**Tasks to carry out**
• a. Please update the runaway-bride column, starting with "Spectator – Carla" and going on through "the bride disappeared.", with "chapel train" replaced by "cathedral train".
• b. Take the runaway-bride column further from its final sentence.

**Passage to read**
----------------------------------------
Spectator – Carla Carlisle

The wedding dress was ‘very simple, classic, elegant, strapless with a fitted waist and extended chapel train,’ according to the bride’s wedding planner. The bridesmaids’ dresses were long, slender and black, ‘very in now – not for the bride of course,’ he adds. Six hundred guests clicked on to weddingchannel.com and generously bought Lismore Tall crystal by Waterford and Solitaire china by Lenox. And then, four days before the wedding, the bride disappeared.

Photographs of a startled-looking young woman flashed on the television news and front pages of newspapers across the country. My sister studied the face carefully before diagnosing ‘thyroid. Graves’s disease: bulging eyes, extreme mood swings, triggered by stress’? When I read that the devout Baptist fiance hadn’t realised his fiancee was missing until the Braves’ baseball game on television was over, I said: ‘Runaway bride.’ Sensitive nephews were more fearful, but when Jennifer Wilbanks turned up four days later at a payphone 2,000 miles away in New Mexico, everyone was relieved. Now she’s been charged with a felony for ‘making false statements’ – and a misdemeanour – ‘falsely reporting a crime’.

I think about Miss Milbanks as I scan wedding lists at John Lewis, David Mellor and Daunt Books (the complete Pevner’s Architectural Guides, 57 vols., and Bean’s Trees & Shrubs in the British Isles, 4 vols). It’s the wedding season and mantlepieces round the land are dressed in thick, creamy cards engraved in hope.
----------------------------------------
**Stored data entries**
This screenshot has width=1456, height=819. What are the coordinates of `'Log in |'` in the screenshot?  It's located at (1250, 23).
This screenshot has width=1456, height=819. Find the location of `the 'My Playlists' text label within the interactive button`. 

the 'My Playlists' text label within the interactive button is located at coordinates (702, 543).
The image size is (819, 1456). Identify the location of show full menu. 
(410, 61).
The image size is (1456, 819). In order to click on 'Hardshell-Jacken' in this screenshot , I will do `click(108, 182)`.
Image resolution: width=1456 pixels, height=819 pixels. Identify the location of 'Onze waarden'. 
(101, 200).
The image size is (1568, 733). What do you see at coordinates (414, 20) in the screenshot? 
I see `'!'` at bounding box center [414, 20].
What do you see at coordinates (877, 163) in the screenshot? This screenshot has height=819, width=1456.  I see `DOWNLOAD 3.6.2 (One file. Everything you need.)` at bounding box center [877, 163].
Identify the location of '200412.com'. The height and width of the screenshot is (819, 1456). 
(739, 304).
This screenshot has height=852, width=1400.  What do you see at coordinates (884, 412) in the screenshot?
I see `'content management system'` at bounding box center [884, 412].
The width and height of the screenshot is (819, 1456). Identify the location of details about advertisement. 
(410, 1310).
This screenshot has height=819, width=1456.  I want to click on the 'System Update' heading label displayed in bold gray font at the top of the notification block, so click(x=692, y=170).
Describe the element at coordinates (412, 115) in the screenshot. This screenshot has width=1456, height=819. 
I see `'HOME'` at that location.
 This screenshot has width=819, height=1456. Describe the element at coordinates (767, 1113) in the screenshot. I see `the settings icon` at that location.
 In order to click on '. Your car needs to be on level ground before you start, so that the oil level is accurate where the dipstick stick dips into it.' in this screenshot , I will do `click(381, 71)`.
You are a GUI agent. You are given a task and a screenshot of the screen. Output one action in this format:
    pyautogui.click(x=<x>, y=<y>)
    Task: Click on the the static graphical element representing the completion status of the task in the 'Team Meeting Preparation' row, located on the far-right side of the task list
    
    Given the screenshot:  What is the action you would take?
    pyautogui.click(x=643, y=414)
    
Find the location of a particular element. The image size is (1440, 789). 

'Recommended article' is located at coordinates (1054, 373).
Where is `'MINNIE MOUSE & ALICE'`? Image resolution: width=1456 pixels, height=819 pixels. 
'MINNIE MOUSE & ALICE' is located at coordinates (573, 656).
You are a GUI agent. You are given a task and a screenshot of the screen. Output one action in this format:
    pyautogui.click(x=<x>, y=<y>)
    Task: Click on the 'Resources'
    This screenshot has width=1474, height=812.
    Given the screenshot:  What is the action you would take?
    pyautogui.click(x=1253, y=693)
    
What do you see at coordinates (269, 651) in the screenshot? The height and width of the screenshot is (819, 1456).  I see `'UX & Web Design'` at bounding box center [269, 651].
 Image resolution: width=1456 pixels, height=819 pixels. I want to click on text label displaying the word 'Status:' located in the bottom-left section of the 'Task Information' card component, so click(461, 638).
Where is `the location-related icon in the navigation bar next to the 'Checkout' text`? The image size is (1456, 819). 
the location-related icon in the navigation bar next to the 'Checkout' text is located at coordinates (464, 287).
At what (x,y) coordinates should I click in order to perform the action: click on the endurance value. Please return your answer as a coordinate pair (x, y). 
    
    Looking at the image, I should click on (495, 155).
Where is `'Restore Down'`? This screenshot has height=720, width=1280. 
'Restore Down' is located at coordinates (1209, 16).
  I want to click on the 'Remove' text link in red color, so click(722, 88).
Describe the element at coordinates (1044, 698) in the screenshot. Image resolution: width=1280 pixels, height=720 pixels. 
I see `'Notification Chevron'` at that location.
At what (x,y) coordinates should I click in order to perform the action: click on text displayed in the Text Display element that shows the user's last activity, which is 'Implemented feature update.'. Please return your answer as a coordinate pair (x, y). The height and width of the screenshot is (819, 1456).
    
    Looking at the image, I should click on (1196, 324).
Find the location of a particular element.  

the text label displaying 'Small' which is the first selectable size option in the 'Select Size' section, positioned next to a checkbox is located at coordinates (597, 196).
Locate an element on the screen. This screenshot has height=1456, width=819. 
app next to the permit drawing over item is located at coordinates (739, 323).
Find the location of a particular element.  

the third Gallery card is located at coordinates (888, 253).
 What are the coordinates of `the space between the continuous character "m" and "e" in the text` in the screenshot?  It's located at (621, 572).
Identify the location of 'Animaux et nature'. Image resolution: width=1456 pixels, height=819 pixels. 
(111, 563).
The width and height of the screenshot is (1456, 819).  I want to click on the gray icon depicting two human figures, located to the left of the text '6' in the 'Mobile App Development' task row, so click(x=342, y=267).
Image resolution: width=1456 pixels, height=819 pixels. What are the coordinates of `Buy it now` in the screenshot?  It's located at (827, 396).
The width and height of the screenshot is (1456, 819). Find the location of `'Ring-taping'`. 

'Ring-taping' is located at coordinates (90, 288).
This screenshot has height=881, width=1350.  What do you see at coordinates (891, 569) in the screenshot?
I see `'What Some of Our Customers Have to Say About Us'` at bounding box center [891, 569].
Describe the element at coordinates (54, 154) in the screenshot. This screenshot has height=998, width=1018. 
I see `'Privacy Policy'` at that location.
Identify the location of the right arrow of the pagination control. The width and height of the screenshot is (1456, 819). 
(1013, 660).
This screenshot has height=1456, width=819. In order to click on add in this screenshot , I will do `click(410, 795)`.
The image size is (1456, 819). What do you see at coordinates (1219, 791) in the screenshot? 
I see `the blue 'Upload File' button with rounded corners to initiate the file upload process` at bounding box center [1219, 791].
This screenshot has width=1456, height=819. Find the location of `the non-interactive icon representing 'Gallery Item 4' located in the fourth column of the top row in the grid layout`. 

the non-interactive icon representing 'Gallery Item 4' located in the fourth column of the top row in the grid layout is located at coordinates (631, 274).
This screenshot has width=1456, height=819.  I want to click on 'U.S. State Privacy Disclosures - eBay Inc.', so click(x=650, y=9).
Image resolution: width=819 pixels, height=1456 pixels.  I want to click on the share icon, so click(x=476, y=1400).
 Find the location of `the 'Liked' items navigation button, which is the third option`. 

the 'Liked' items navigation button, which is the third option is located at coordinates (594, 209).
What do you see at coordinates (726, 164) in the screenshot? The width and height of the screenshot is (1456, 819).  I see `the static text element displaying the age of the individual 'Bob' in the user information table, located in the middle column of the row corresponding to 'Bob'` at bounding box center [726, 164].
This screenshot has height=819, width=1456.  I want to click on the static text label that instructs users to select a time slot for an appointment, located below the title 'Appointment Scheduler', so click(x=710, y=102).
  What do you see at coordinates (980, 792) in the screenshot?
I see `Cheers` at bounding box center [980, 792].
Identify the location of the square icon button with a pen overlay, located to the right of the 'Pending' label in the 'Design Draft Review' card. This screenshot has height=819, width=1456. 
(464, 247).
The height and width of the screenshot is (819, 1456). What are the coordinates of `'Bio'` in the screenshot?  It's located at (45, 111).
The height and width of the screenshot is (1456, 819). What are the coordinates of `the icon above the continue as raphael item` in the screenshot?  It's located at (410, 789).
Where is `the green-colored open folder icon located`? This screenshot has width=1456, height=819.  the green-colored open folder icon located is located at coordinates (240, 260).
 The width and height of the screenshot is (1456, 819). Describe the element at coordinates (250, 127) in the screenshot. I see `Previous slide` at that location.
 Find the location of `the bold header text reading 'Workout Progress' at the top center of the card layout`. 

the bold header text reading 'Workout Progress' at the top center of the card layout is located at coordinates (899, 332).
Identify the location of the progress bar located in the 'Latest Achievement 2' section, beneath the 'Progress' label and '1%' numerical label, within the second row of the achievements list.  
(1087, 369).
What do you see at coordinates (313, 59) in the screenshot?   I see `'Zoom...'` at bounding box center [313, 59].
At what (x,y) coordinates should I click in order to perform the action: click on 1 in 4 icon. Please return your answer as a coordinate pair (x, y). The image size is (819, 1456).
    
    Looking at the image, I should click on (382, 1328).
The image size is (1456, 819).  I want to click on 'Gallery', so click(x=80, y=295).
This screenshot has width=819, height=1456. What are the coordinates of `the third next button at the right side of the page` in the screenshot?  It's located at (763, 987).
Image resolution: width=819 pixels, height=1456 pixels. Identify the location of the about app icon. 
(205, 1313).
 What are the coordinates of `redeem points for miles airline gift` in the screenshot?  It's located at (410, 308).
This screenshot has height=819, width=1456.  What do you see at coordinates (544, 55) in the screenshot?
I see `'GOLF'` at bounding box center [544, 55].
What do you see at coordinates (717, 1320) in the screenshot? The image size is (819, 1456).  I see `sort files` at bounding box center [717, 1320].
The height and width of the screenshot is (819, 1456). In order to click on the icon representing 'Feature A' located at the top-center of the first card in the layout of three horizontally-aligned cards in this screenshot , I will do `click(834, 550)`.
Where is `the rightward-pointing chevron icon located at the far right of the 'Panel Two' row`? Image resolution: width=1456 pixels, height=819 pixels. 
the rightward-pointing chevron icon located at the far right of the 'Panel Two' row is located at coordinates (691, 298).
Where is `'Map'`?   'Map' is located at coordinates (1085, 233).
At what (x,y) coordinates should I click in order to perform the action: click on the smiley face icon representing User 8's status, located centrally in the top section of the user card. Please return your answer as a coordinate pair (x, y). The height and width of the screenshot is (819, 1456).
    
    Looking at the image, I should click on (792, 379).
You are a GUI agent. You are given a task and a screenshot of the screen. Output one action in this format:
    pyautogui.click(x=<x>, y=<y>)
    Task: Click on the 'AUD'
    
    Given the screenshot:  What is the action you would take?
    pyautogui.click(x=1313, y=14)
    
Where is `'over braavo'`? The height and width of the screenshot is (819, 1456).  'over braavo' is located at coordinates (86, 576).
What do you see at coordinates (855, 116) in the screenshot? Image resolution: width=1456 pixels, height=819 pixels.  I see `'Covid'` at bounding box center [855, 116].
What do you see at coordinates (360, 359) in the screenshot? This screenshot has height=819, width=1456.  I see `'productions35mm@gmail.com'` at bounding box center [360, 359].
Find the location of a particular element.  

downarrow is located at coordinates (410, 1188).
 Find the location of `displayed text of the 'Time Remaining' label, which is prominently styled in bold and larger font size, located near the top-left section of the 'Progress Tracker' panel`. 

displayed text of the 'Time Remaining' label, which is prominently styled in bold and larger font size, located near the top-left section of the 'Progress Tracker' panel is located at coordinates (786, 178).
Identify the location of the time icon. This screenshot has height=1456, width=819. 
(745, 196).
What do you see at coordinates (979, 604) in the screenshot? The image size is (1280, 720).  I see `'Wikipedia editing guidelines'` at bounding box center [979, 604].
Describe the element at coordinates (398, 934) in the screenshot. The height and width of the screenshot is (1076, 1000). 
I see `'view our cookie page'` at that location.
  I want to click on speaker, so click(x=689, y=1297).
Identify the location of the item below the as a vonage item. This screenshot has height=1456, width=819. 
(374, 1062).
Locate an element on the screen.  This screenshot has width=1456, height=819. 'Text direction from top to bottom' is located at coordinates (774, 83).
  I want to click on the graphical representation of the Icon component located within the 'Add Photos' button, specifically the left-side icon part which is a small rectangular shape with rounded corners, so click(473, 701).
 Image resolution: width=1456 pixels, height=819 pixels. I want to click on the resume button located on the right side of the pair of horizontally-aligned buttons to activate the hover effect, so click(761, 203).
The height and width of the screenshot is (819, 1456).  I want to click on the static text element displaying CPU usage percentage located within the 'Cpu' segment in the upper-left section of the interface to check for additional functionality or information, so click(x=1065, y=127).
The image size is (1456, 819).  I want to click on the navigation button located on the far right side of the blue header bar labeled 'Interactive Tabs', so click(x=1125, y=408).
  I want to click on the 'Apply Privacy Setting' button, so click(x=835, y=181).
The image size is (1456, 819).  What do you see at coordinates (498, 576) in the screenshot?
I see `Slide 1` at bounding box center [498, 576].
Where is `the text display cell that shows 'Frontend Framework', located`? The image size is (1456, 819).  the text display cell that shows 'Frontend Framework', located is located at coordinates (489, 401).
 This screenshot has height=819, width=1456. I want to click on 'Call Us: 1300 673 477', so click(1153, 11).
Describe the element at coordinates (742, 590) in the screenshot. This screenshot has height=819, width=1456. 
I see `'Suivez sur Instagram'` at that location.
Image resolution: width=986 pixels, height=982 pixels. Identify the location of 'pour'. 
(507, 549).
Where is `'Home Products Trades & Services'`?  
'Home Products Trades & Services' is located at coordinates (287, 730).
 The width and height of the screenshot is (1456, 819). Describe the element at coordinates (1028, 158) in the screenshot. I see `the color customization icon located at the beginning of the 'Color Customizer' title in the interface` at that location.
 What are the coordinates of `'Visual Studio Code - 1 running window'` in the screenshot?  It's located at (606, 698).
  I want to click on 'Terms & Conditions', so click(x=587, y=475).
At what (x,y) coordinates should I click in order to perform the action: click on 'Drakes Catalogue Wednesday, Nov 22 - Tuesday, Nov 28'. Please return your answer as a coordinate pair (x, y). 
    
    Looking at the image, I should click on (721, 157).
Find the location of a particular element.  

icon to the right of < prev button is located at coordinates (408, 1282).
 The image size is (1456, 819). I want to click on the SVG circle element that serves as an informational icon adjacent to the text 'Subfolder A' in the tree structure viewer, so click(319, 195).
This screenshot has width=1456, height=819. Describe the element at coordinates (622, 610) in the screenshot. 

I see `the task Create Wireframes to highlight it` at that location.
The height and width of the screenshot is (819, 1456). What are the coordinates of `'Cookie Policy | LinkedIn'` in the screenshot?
----------------------------------------
**Outputs for the tasks**
• a.
Spectator – Carla Carlisle

The wedding dress was ‘very simple, classic, elegant, strapless with a fitted waist and extended cathedral train,’ according to the bride’s wedding planner. The bridesmaids’ dresses were long, slender and black, ‘very in now – not for the bride of course,’ he adds. Six hundred guests clicked on to weddingchannel.com and generously bought Lismore Tall crystal by Waterford and Solitaire china by Lenox. And then, four days before the wedding, the bride disappeared.

• b.
What isn’t on the lists is a new book called Marriage, A History: From Obedience to Intimacy, or How Love Conquered Marriage, that tells us everything we didn’t know about matrimony. Marriage – that modest union of husband and wife – is only about 200 years old, and the ideal of breadwinner husband, homemaker wife and their 2.2 children was a historical accident, triggered by the yearning to nest at the end of the Depression and the Second World War.

The author, Stephanie Coontz, says that the reason marriage is under so much strain is because now it is based on love, which is inherently unstable. When two people are required to be ‘everything to each other, when love in a marriage is an obligation rather than a bonus, the risks of disappointment and failure are high.’ Prof Coontz contends that the love-based nuclear ‘traditional’ marriage emerged in Europe towards the end of the 18th century when the spread of the market economy enabled people to live on wages. Until then, marriage was ‘the only way to get in-laws, and since the dawn of civilisation, getting in-laws has been one of marriage’s most important functions.’

No one recorded this momentous sea change better than Jane Austen. She never mentioned the Napoleonic wars: she was on to something much more earth-shaking. By Victorian times, marriage had become the ideal. Queen Victoria planted the seeds of today’s wedding industry when she ‘broke with convention and walked down the aisle to musical accompaniment, wearing pure white instead of the traditional silver-and-white gown and coloured cape.’

Coontz argues that when laws gave women the same rights as men, and when the status of ‘illegitimate’ children was abolished, marriage could no longer be sustained as a central institution in our society. The armada of invitations on our mantlepiece is a sociological survey of co-habiting couples and ‘blended’ families. But for all that, I admire the dreamy soulmates. I’ll eat my Freddie Fox if there’s a runaway bride in the bunch.

This article first appeared in Country Life magazine on June 9, 2005.